I have some quotes from her letters saved on my laptop and I want to share some of them here. Again, if you are a writer of any kind, get a copy of this book, and read a few pages a day. Have a highlighter near by; you'll probably find many of her sayings you'll wnat to remember:

"Fiction is the concrete expression of mystery – mystery that is lived. Catholics believe that all creation is good and that evil is the wrong use of good and that without Grace we use it [good] wrong most of the time. It is almost impossible to write about supernatural grace in fiction. We almost have to approach it negatively. As to natural Grace, we have to take that the way it comes – through nature. In any case, it [Grace] operates surrounded by evil. " 
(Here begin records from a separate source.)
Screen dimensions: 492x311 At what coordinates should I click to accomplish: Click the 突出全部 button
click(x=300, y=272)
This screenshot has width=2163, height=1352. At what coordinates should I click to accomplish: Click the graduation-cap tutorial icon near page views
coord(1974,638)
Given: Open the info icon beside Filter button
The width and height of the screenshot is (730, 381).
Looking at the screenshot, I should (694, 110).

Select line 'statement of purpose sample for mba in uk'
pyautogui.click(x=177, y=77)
 " The novel is an art form and when you use it for anything other than art, you pervert it. I didn’t make this up. I got it from St. Thomas [Aquinas] (via Maritain) who shows that art is wholly concerned with the good of that which is made; it has no utilitarian end. If you manage to use it successfully for social, religious or other purposes, it is because you made it art first.    

"It is what is invisible that God sees and that the Christian must look for. Because he knows the consequences of sin, he knows how deep you have to go to find love. " 
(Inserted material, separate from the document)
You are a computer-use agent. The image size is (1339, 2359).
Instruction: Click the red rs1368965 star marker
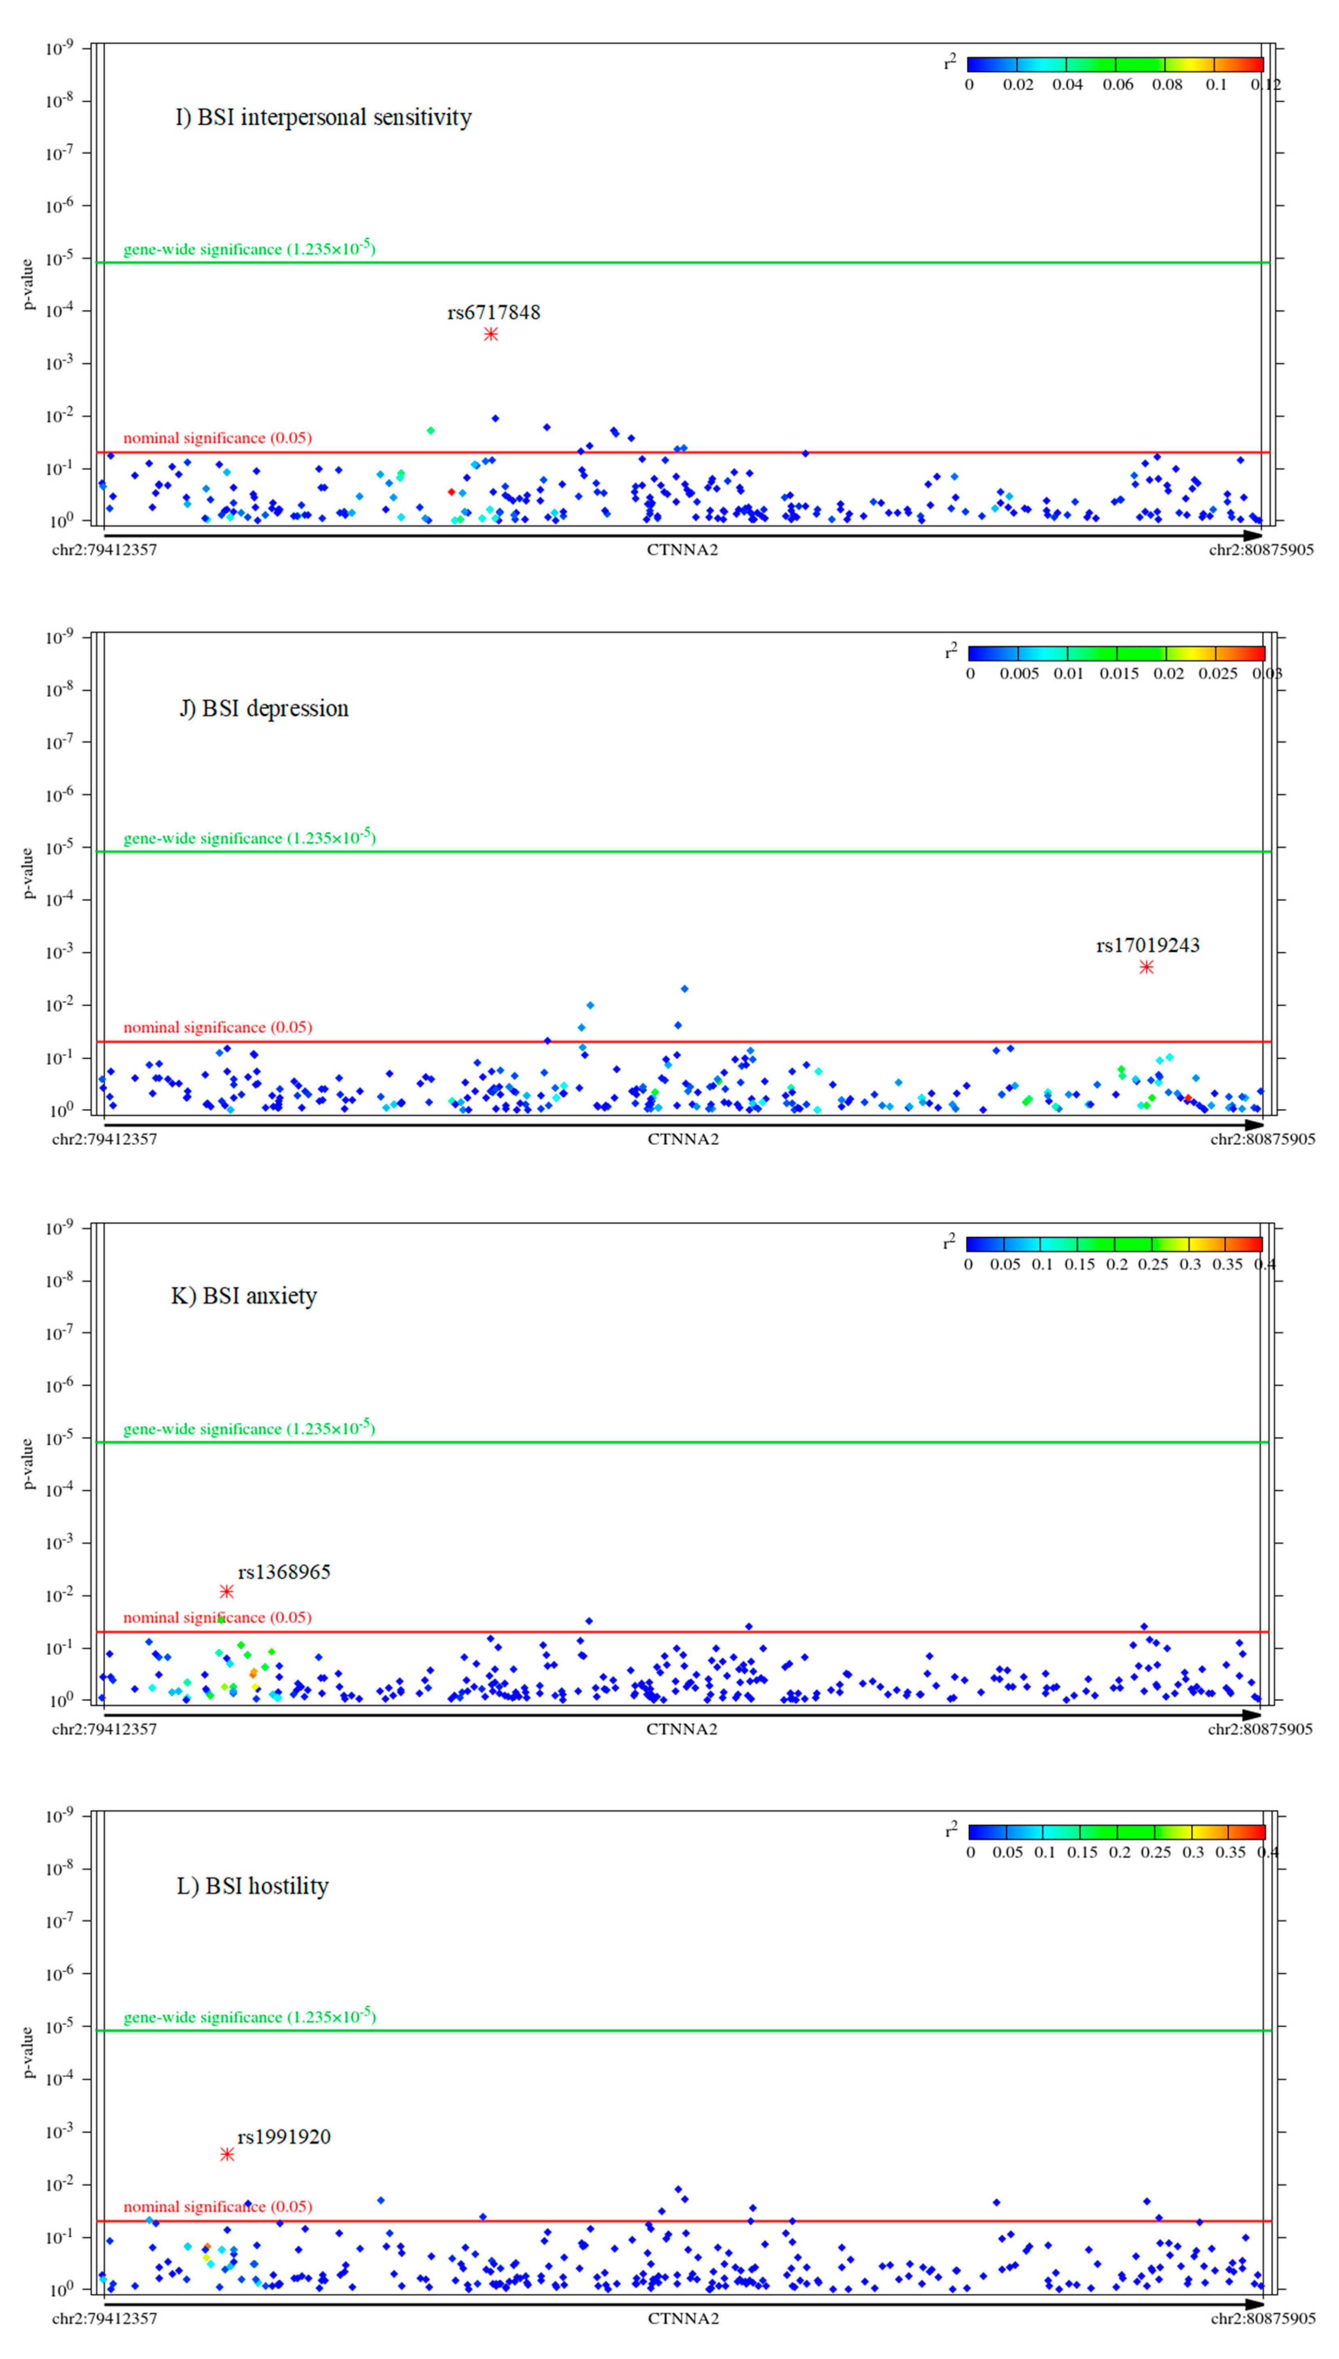226,1591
 "… I am to give a talk on the dizzying subject – 'What is a Wholesome Novel?'  I intend to tell them that the reason they find nothing but obscenity in modern fiction is because that is all they know how to recognize."

Mystery and Manners: Essays of Flannery O'Connor

It's been a long time since I have added to my booik journal, but I have been reading!
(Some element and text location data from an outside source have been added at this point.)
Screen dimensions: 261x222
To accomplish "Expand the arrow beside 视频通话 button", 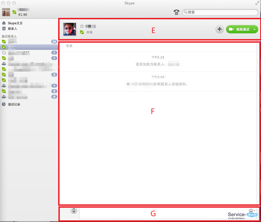I will click(255, 29).
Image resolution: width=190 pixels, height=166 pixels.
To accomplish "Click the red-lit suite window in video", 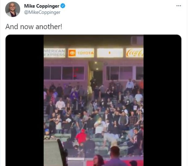I will pos(79,73).
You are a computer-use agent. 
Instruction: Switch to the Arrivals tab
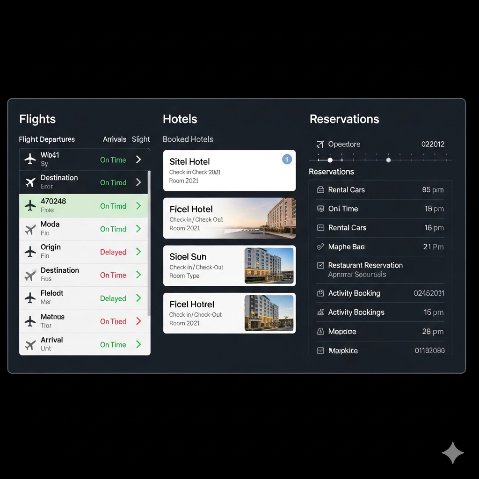(x=114, y=139)
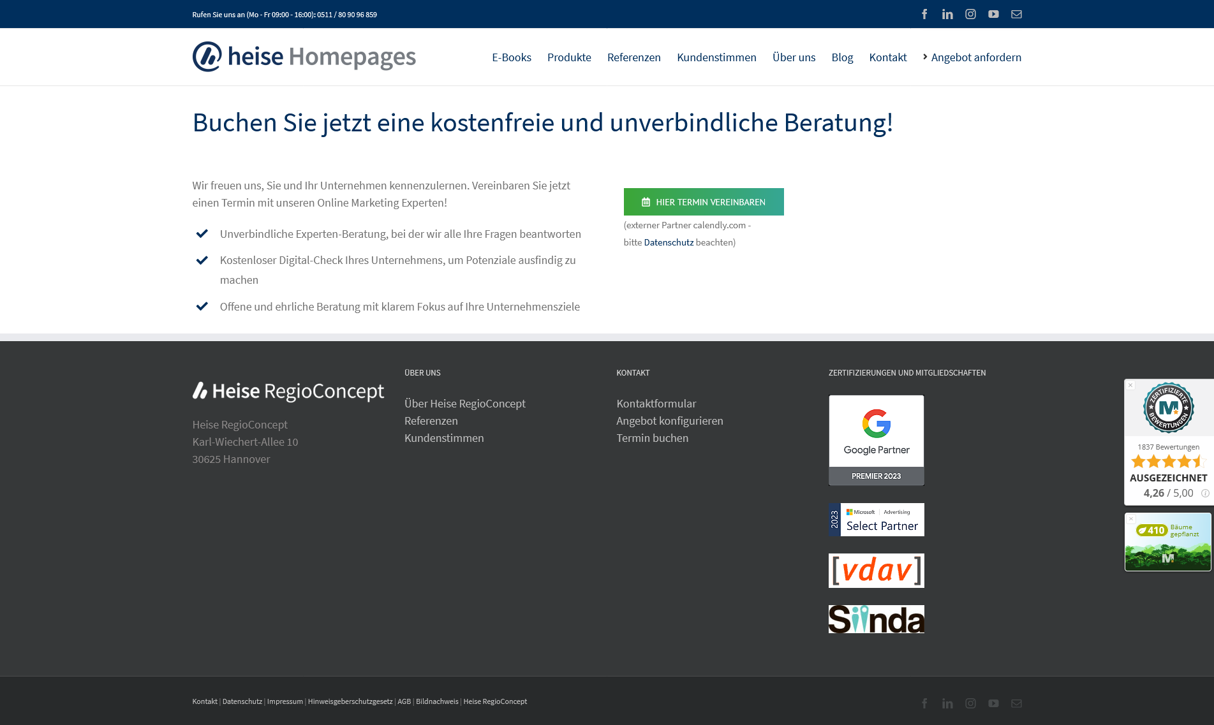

When a friend started quoting Flannery O'Connor at the bottom of his emails, my interest in this novelist from the South (1925-1964) was rekindled. I had read only one of her short stories years before, but my friend was quoting from Mystery and Manners, Flannery O'Connor's essays.

Actually, these essays are mostly extractions or compilations of various talks that Flannery gave at universities, though the one that opens the book is a charming and funny essay on her beloved, screaming peacocks.

If you are interested in what a Catholic novelist who considered herself a true artist and her work art, this is a little book you will want to read and then read again. There are several chapters on what it means to be a Catholic writer/artist.

I was surprised at her dismissive attitude toward the Catholic press of the 1950's which she thought insipid - probably because the book reviewers did not grasp the nature of her fiction and gave her work poor reviews.

For Flannery O'Connor, the redemption was the center of all her work and she believed that to speak of redemption, one must speak of sin.

This is an inspiring collection. If you are an aspiring writer, or a rusty one, be sure to get a copy and savor it.